Best place to take the kids: The Water Wheel Reserve on Hovding Street has some great play equipment including an old tractor and a double flying fox where kids can race each other side by side.
Best park: Anzac Park is a free domain and you can camp there if you fancy and take a stroll through the heritage bush.
Best facilities: There are plenty of places to spend a penny including Upper Norsewood, Water Wheel Reserve and at the NZ Natural Clothing Factory Shop.
Best walks: Take the Troll Stroll and decipher the signs in troll language while you're at it. Anzac Park Bush Walk is lovely and the historic cemetery is fascinating for a meander. There are also some more serious tracks in the wider region including Apiti Track, it starts about 6km from Norsewood and goes over The Ruahines, (highest point 1213m). Or trot up to Sunrise Hut (a 20-minute drive to the north) it's a stunning walk and takes 2-3 hours.
Best views: The Ruahine Ranges look stunning from all over town, ditto the Takapau Plains 3km north of Norsewood where the vistas are awesome, or gaze out across the land from Sunrise Hut.
Best swim: Take a dip in the streams and rivers, ask a local and they'll point you in the right direction for finding good access.
Best museum: Norsewood Pioneer Cottage Museum on Coronation Street is filled with artefacts as well as the old jail and machinery. Open seven days from 9am-4pm and just $2 to get in.
Nice arts: At Hovding Gallery you can admire pieces by master carver Jeff Bryan and even watch him work.
Top shop: New Zealand Natural Clothing Shop and Factory where you can buy Norsewear gear and factory seconds. There are also slide shows and various exhibits celebrating socks.
Cream of the coffee: Cafe Norsewood, they also do a monster all-day breakfast. Or try a Dutch Brew at the Scandi Superette, where you'll also find delicious Dutch baked goods. Or grab a free filter coffee at NZNC Factory shop.
Yum: Cafe Norsewood provides cabinet food and a full menu during the day, or grab a sandwich bursting with filling at the superette.
Stay a while: Tourists love it here, and there are overnight parks for campervans if you're that way inclined. Plus, you can go to The NZ Natural Clothing Company for free ultrafast broadband.
Best food of an evening: The Crown Hotel's bar (21 Coronation Street) does wholesome bar meals, mixed grills, fresh fish, or takeaway fish and chips if you'd rather.
Wet your whistle: The Crown Hotel is the perfect place to have a beer with the friendly locals, it's a real focal point for the community and they also provide mid-range accommodation.
Give us a clue: See if you can decipher the Troll language on the Troll Stroll.
Best kept secret: Norsewood Golf Club's green fees are just $10.
Wildlife: Check out the long-finned eels in the Mangarangiora Stream beside the sock factory, with access opening to the public this summer.

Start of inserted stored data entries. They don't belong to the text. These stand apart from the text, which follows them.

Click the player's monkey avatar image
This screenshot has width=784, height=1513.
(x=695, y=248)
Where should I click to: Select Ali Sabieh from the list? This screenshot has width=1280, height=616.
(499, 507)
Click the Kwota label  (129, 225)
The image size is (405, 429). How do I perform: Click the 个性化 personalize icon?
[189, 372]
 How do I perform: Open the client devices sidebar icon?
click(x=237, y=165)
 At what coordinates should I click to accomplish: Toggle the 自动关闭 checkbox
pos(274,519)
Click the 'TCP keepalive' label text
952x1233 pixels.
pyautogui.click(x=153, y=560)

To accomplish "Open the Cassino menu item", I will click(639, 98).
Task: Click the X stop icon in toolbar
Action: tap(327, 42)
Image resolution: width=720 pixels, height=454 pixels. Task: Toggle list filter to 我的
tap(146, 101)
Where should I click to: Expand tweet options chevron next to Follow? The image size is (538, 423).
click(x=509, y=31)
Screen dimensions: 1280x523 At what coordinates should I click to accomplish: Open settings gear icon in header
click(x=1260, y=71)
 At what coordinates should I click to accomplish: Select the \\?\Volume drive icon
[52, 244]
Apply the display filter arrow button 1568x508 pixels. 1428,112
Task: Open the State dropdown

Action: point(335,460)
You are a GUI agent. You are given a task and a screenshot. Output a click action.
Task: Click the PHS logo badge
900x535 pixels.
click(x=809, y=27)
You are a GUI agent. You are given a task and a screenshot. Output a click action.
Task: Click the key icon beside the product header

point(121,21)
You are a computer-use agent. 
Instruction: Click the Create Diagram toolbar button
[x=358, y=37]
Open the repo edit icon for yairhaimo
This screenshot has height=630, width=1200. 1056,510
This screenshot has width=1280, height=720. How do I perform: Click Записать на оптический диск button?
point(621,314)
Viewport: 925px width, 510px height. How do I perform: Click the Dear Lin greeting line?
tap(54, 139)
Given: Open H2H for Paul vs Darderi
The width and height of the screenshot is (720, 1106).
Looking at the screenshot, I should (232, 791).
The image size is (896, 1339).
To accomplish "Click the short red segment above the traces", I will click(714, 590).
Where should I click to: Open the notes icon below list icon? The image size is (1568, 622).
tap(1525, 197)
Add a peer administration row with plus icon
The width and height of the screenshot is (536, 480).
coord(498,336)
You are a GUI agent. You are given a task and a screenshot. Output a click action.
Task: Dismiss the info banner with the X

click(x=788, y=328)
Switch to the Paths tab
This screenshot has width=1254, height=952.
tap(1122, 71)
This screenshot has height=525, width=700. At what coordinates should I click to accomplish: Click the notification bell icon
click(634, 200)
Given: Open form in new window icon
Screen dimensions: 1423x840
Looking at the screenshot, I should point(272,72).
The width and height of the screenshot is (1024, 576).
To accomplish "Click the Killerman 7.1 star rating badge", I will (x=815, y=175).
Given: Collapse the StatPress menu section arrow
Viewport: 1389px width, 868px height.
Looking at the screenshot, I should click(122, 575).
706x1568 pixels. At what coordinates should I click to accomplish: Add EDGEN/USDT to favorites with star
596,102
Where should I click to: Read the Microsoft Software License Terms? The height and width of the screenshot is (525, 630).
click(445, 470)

A charitable trust has been set up to create a rest area, a sculpture park and eel feeding area.
Safety warnings: Look both ways when crossing the road because a pretty big highway bisects the town or, even better, use the overbridge.
Visitors say: This town has socks appeal.
Locals say: Glad you noticed.
Thanks to Phil at Norsewood Natural Clothing for shaking his pom-poms for Norsewood.